For individuals, immersive services like XR and holographic communication are constantly becoming more sophisticated, with 10 gigabyte per second services to bridge both time and space. In industry, digital technology will continue to reshape production with intelligence becoming central to almost every industry. This will need to support over 1 gigabyte per second uplink rates, lower latency and higher reliability.

“Since 2020, we have worked with our industry partners to define a vision for 5.5G. After 2 years of hard work, we have achieved a lot and three things have become clear,” Wang said. He Wang stressed that 5.5G has made remarkable progress and proved three things.

One of them is shifting the 5.5G concept into reality, which is now on course to fully develop its potential as its standardization has also been initialized.

Second, even more advanced key technologies for 5.5G have been developed, and ultra-large bandwidth and ELAA can now deliver 10 Gbit/s experience.

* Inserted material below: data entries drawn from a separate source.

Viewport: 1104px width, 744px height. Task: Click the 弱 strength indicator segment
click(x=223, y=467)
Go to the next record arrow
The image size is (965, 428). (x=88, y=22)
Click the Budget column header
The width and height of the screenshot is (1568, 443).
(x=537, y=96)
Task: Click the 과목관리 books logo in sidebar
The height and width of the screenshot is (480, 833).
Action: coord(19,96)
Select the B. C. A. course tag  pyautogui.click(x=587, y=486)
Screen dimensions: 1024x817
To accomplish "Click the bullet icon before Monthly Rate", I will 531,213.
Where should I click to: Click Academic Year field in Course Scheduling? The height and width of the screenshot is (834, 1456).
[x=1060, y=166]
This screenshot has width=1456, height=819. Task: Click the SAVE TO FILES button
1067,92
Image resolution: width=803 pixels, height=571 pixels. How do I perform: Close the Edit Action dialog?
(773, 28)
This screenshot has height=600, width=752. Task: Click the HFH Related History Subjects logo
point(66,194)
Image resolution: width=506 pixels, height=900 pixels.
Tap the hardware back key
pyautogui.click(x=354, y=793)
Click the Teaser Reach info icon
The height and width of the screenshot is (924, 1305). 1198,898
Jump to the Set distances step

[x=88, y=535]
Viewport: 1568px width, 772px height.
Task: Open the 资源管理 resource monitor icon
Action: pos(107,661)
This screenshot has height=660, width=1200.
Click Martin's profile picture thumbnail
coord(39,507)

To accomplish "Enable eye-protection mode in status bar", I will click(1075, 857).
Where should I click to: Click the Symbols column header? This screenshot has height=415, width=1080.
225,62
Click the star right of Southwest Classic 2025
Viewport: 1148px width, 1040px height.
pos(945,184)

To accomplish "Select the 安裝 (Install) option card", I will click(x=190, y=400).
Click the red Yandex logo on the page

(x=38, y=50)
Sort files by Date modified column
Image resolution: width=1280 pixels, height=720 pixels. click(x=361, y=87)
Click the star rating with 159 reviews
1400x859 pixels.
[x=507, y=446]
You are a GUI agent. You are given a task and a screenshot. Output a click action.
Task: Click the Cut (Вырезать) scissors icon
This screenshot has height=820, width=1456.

Wang also said that the industry now has a better glimpse of the IoT landscape. He specified the three types of 5.5G-enabled IoT technologies supported by 5.5G. These are: NB-IoT, RedCap, and passive IoT, which are all growing fast and will support numerous IoT connections.

Five steps to reach the 5.5G milestone

As Huawei constantly innovate standards, technology and the industry as a whole, it is now well-equipped to jump on to 5.5G.  Wang pointed out the five steps it will need to take to take to realize these goals. “5.5G has been kicked into high gear. Looking ahead, our task is to tackle these five new areas – standards, spectrum, products, ecosystems, and applications.”

Wang suggests the need to set standards and support key technological research. “Standards will steer the mobile communications industry and will guide the 5.5G industry forward alone are clearly defined path. Work on release 18 is already underway to further enhance the eMBB, we need to verify key technologies and ensure 5.5G increases natural performance by 10 times.”

Wang added that key industry milestone must be aligned to ensure release 18 is frozen by the first quarter 2024, its expected timeframe.

Achieving the full capabilities in 5.5G also requires new spectrum considerations and that is what Huawei is also focusing on. Wang explained, “Wide spectrum will be foundation for the 5.5 G technology innovation and capability delivery, millimeter wave is one of the key frequency band for the 5.5 G. Operators will need to take steps to acquire over 800 MHz of spectrum to realize millisecond level latency and become forerunners in this area. 6 gigahertz, on the other hand, is also a potential ultra wide band for the 5.5G.”

The successful commercialization of 5.5G will be closer to reality if more operators and equipment, device and chip vendors would also move along together with Huawei. They would need to begin testing technological solutions and system networking to ensure that interoperability device testing can be completed by 2024.

Wang has also put emphasis on the need for a collaboration to build a thriving 5.5G ecosystem to fulfil these requirements. He foresees that in the future, a single network will be able to support hundreds of billions of connections, including connections between people and things. And device vendors should be ready to adapt the costs and modular capabilities to application scenarios.

And amid the emergence of new generation of innovative applications, Huawei has developed a clearer vision of the intelligent world. Wang suggested that all industrial players should now work together, to explore and create these applications. He encourages all their ecosystem partners, “Together, let’s stride to 5.5G and build a better intelligent world.”